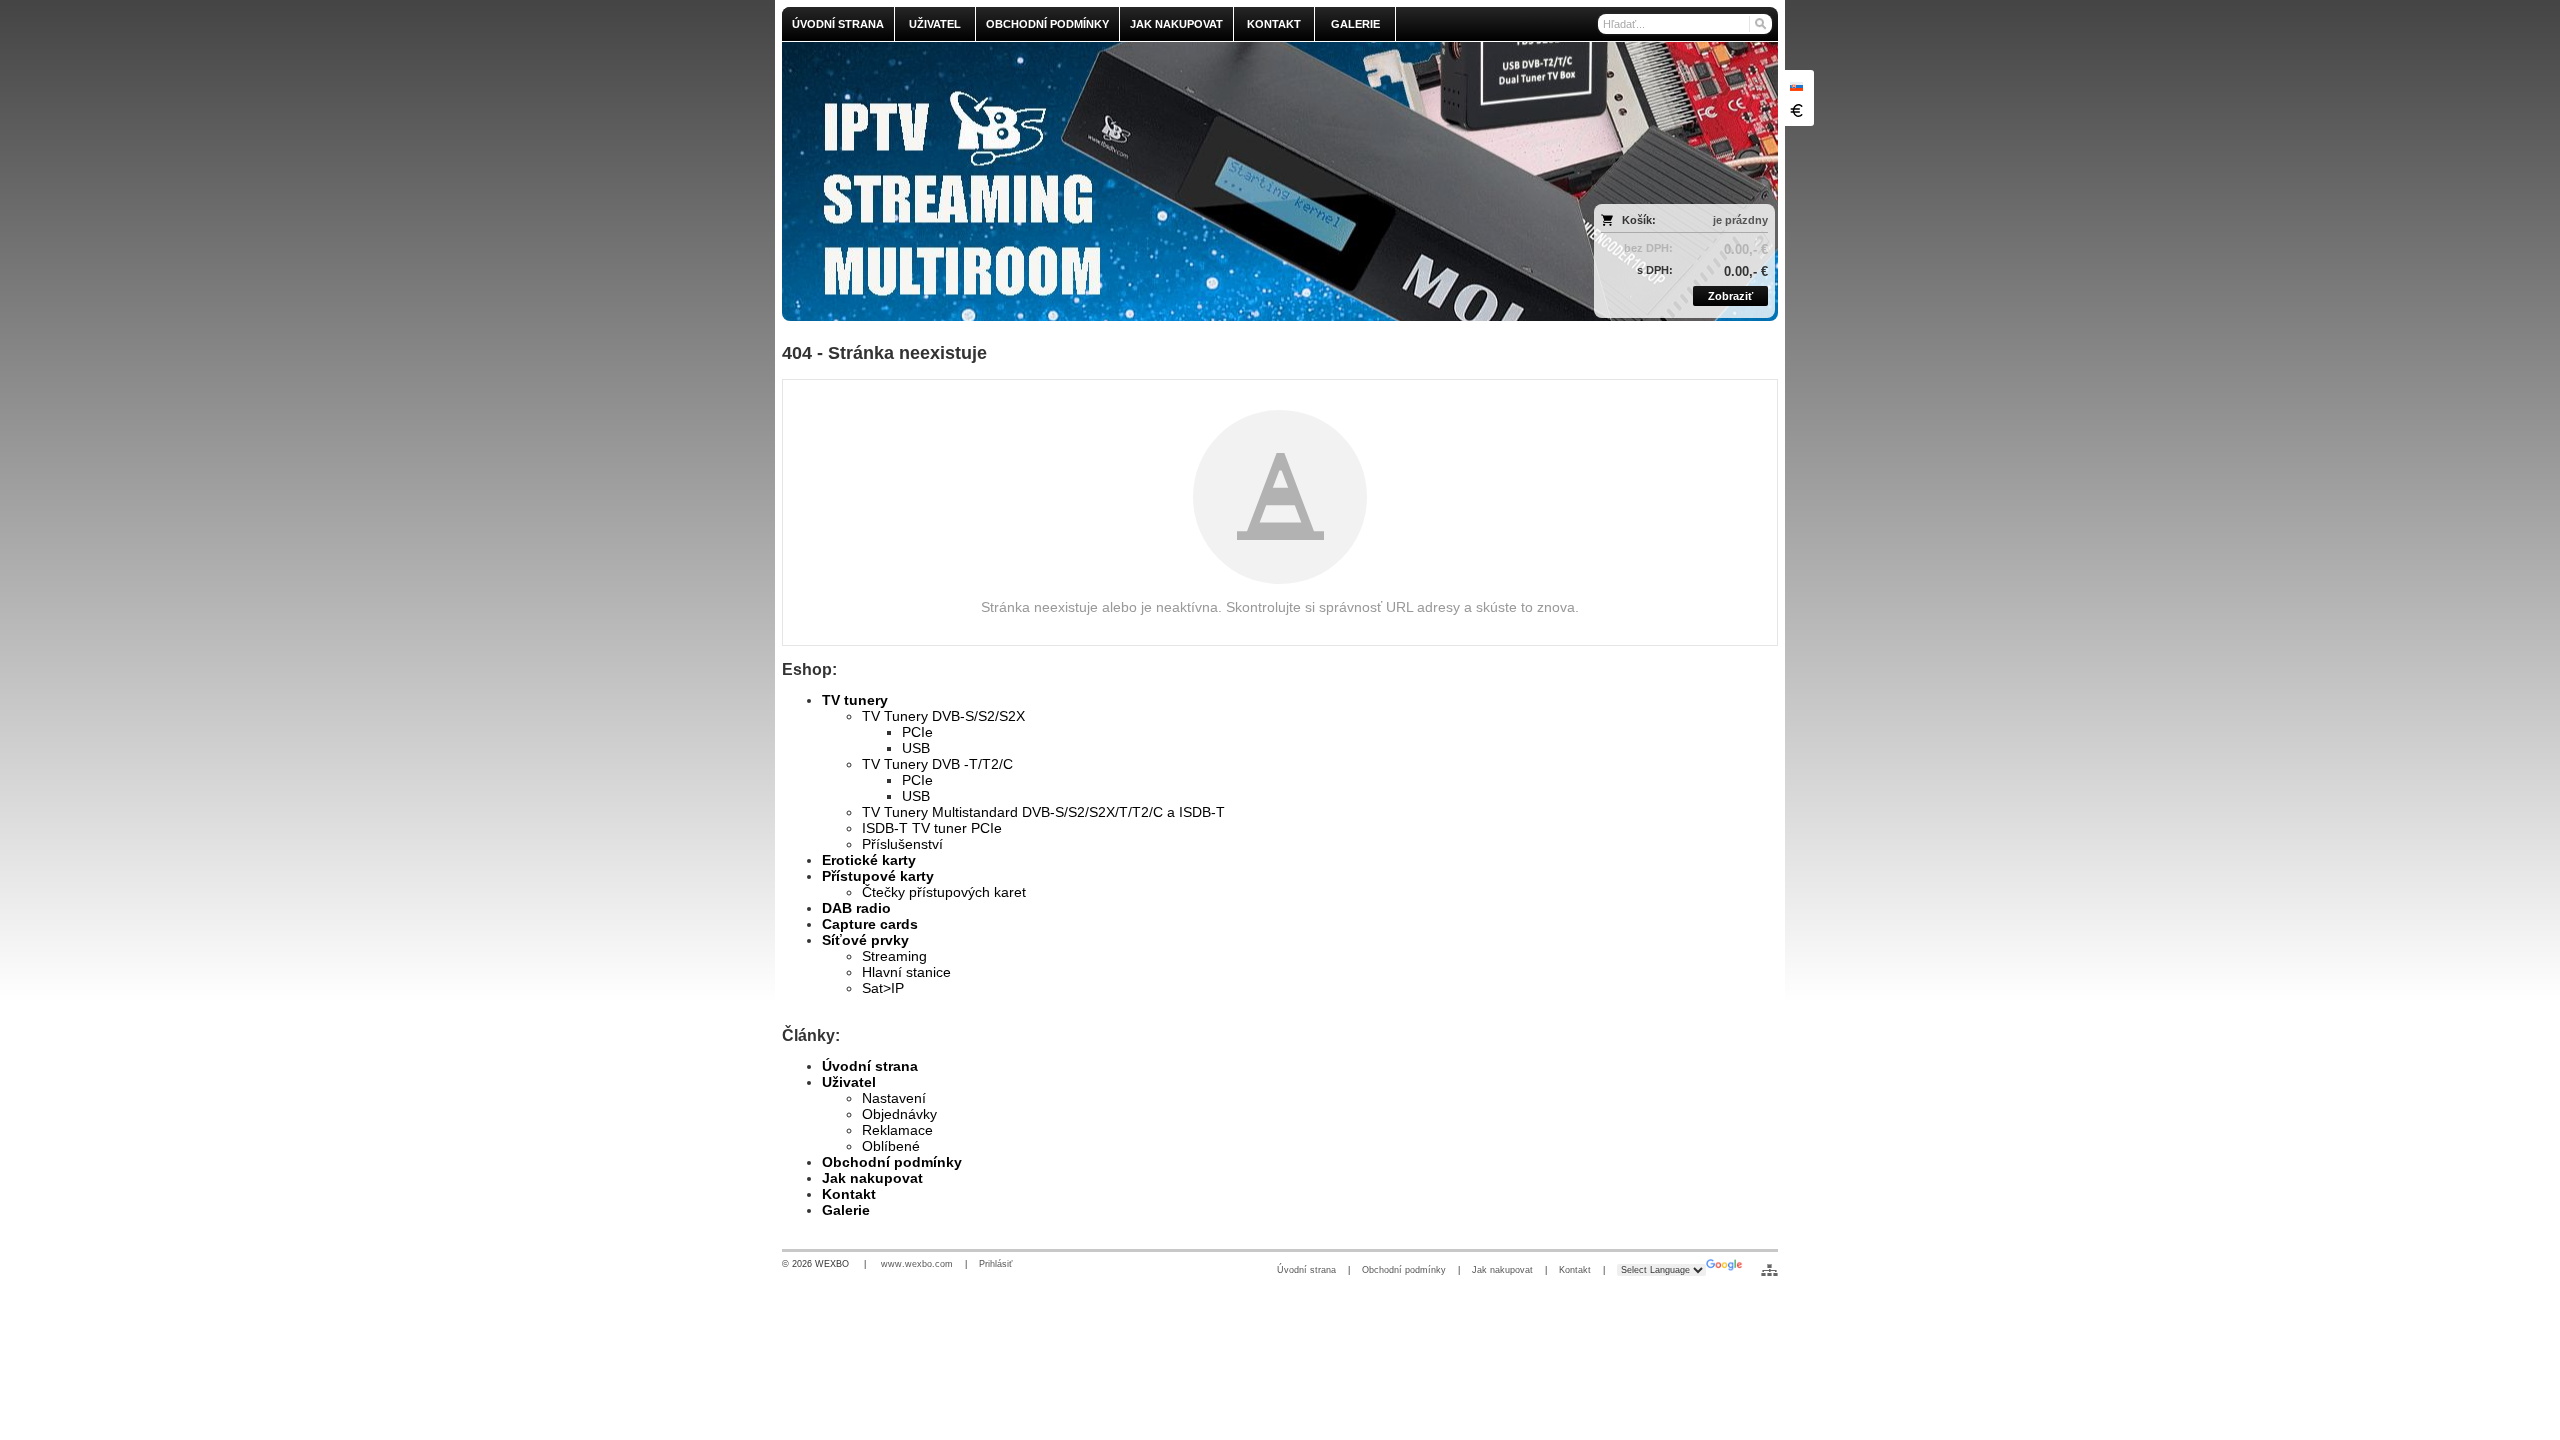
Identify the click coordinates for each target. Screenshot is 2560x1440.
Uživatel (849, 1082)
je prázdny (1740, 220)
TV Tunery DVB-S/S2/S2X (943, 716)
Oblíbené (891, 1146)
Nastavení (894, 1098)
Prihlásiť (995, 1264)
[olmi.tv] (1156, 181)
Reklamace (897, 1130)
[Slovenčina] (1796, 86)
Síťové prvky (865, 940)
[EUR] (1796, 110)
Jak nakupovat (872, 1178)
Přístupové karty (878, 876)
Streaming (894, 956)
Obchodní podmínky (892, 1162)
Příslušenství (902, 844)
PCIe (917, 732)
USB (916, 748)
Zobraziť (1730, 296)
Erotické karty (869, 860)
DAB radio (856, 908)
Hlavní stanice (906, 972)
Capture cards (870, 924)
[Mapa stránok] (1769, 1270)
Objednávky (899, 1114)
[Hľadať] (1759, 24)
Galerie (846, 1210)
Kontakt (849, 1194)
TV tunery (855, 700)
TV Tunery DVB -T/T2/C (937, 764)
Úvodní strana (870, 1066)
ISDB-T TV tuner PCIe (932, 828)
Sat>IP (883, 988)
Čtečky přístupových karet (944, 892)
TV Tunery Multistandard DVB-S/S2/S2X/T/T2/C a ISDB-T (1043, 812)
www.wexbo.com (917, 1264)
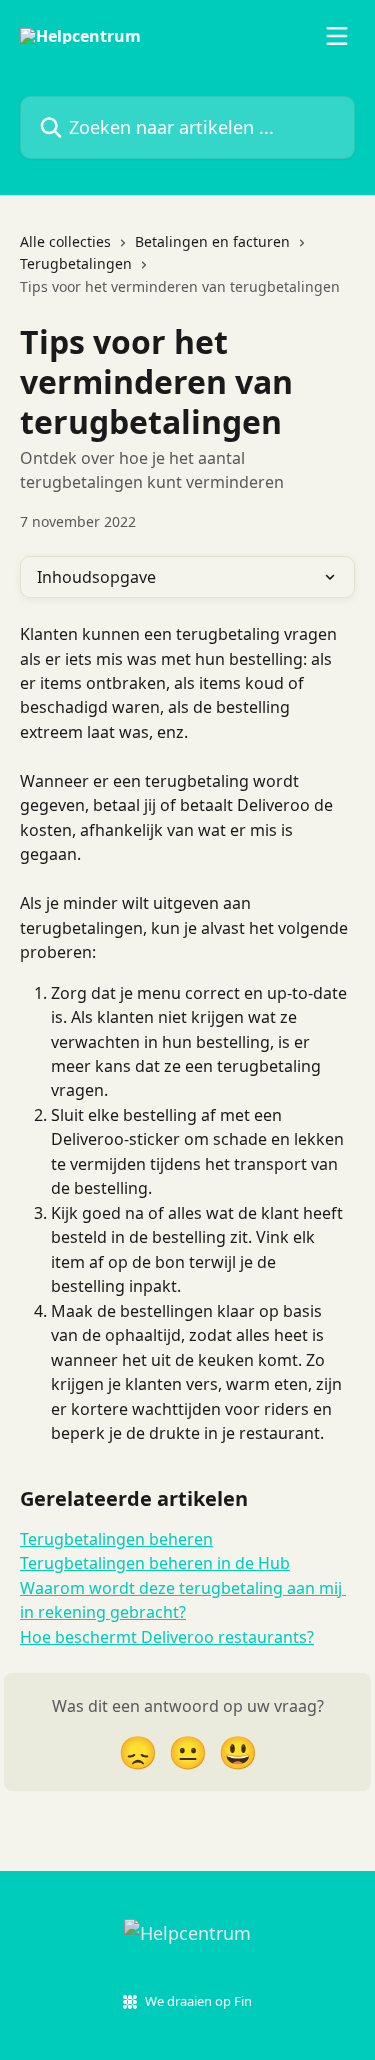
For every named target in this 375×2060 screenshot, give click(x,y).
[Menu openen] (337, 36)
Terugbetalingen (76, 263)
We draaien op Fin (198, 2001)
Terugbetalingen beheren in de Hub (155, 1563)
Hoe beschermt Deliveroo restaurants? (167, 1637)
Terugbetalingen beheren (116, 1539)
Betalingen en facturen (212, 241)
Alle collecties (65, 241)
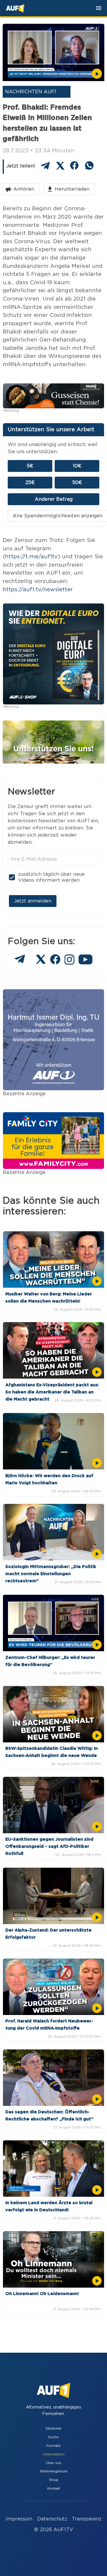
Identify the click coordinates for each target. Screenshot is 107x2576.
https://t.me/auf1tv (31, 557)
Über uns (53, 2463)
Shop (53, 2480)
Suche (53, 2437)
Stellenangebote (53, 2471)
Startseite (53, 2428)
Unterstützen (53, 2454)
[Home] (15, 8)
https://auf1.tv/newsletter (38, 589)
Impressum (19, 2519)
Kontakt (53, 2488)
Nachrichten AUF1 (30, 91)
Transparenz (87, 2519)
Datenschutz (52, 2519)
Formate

☆ ☆ ☆ ☆ ☆ ☆ ☆

Write out the records above exactly as they stand, leaving out every picture.

• [RESPONSE TO THIS EXERCISE]:
Identify the click coordinates for each target. Screenshot is 2560x1440.
Uživatel (849, 1082)
je prázdny (1740, 220)
TV Tunery DVB-S/S2/S2X (943, 716)
Oblíbené (891, 1146)
Nastavení (894, 1098)
Prihlásiť (995, 1264)
[olmi.tv] (1156, 181)
Reklamace (897, 1130)
[Slovenčina] (1796, 86)
Síťové prvky (865, 940)
[EUR] (1796, 110)
Jak nakupovat (872, 1178)
Přístupové karty (878, 876)
Streaming (894, 956)
Obchodní podmínky (892, 1162)
Příslušenství (902, 844)
PCIe (917, 732)
USB (916, 748)
Zobraziť (1730, 296)
Erotické karty (869, 860)
DAB radio (856, 908)
Hlavní stanice (906, 972)
Capture cards (870, 924)
[Mapa stránok] (1769, 1270)
Objednávky (899, 1114)
[Hľadať] (1759, 24)
Galerie (846, 1210)
Kontakt (849, 1194)
TV tunery (855, 700)
TV Tunery DVB -T/T2/C (937, 764)
Úvodní strana (870, 1066)
ISDB-T TV tuner PCIe (932, 828)
Sat>IP (883, 988)
Čtečky přístupových karet (944, 892)
TV Tunery Multistandard DVB-S/S2/S2X/T/T2/C a ISDB-T (1043, 812)
www.wexbo.com (917, 1264)
For every named target in this 375×2060 screenshot, give click(x,y).
[Menu openen] (337, 36)
Terugbetalingen (76, 263)
We draaien op Fin (198, 2001)
Terugbetalingen beheren in de Hub (155, 1563)
Hoe beschermt Deliveroo restaurants? (167, 1637)
Terugbetalingen beheren (116, 1539)
Betalingen en facturen (212, 241)
Alle collecties (65, 241)
Identify the click coordinates for each target. Screenshot is 107x2576.
https://t.me/auf1tv (31, 557)
Über uns (53, 2463)
Shop (53, 2480)
Suche (53, 2437)
Stellenangebote (53, 2471)
Startseite (53, 2428)
Unterstützen (53, 2454)
[Home] (15, 8)
https://auf1.tv/newsletter (38, 589)
Impressum (19, 2519)
Kontakt (53, 2488)
Nachrichten AUF1 (30, 91)
Transparenz (87, 2519)
Datenschutz (52, 2519)
Formate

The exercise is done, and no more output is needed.